I propose here that this convergence reflects the fact that the discrimination of words versus nonwords recruits two widely spread mechanisms, which are, first, the ability to discriminate visual items and second, the ability to process the statistical regularities among these items. Statistical regularities in time and space are defining features of the world. Dealing with such statistical regularities is probably a function that many species (at least those who adapt their behavior through learning mechanism, like pigeons, baboons, and humans) must develop for survival, whatever the specificities of their ecological niche, biology, or evolutionary history. All the convergent findings reported above in pigeons, baboons, and humans underline the need for these species to develop domain-general functions aimed at detecting statistical regularities in many different types of input, even the most unnatural ones (as written words can be for pigeons or baboons). They moreover suggest that the need to detect and process statistical regularities is an organizational principle for a vast range of cognitive systems, in both humans and nonhuman animals.

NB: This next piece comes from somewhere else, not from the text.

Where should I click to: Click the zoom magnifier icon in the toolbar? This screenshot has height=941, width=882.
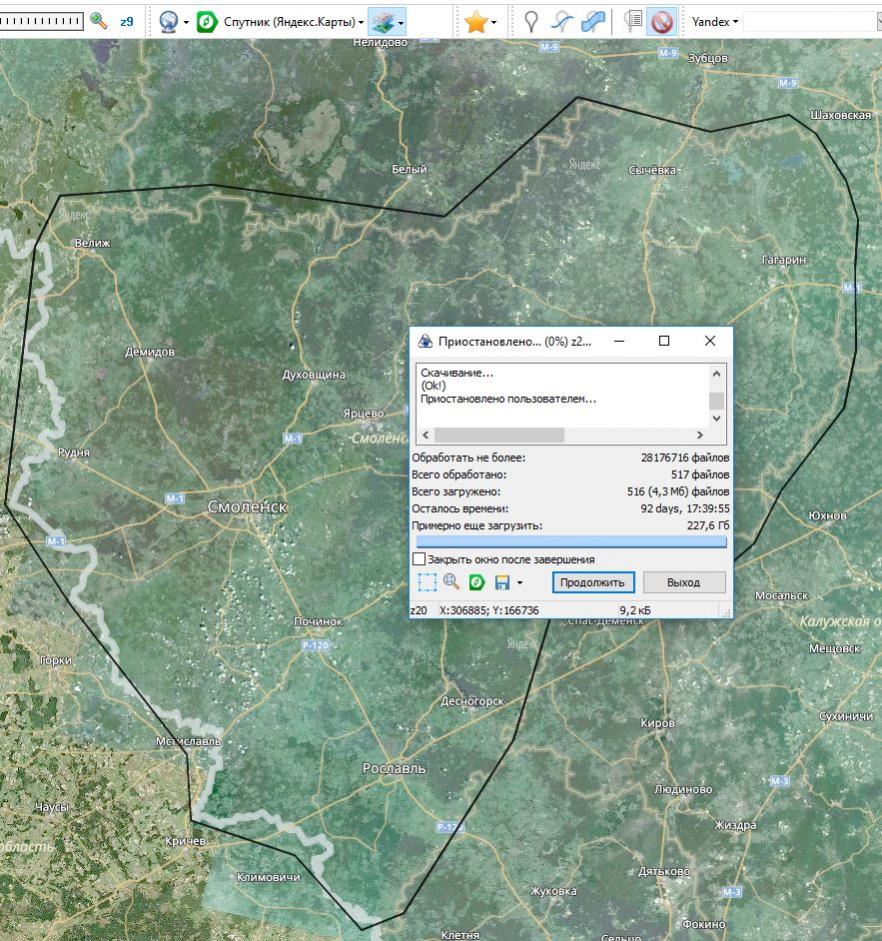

But pigeons are not baboons, no more than baboons are humans. Humans read; neither baboons nor pigeons do. There are therefore good reasons to think that subtle differences will be discovered among these species, if their strategies are examined in more detail. First, the processing of statistical regularities implies that the subject process the information at the level of the unit that is perceived (e.g., the letter) and at a more global level for inferring the statistical distribution of these units. There remains the possibility that the different species do not weigh these two levels of information equally, some giving more importance to the processing of the unit over their statistics, or vice versa. Second, evidence suggests that the learning of statistical regularities in spatially (e.g., Grainger et al., 2012) and temporally organized stimuli (Minier, Fagot, & Rey, 2015) uses in priority the transitional probability between (temporally or spatially) adjacent items. But statistical regularities within such stimuli may also require that nonadjacent associations are detected and processed, for instance, when Event A is associated with Event B, despite one or several intervening events (for instance, in the A × B sequence). The processing of nonadjacent dependencies is more demanding in terms of working memory resources than the processing of adjacent dependencies. Because of this difference in memory constraints, one can also reasonably expect that all species are not equally efficient at processing long distance dependencies, and therefore that they do not necessarily consider the same primitives for computing statistical regularities within sets of items. Finally, species are also probably not equally adept at processing distributional statistics, even if they do not differ regarding the two potential issues mentioned above. Studies on orthographic processing in pigeons and baboons showed, for instance, that pigeons were sensitive to bigram frequencies, in contrast to one baboon (at least), which considered trigrams frequencies (Hannagan, Ziegler, Dufau, Fagot, & Grainger, 2014) to categorize words from nonword letter strings.

Real comparative experiments in which different species are tested with the same experimental design are relatively rare, and even more so when the task requires advanced forms of cognitive processing. These experiments on orthographic processing in animals demonstrate the potential of this approach. In that case, Scarf et al. (2016) confirmed in pigeons the generalizability of the findings already obtained on baboons by Grainger et al. (2012), and these two studies make it clear that a cognitive competence (orthographic processing) which appears to be, at first glance, a highly specialized and cultural specific function, recruits, in fact, some mechanisms that are widely spread in the animal kingdom. Comparisons across species have further highlighted the adaptive value, flexibility, and pervasiveness of statistical learning in nonhuman animals. There is much to learn on the evolution of cognition in nonhuman animal species, and on the specificities of human cognition, if these comparative issues are explored further, in line with Scarf et al. (2016).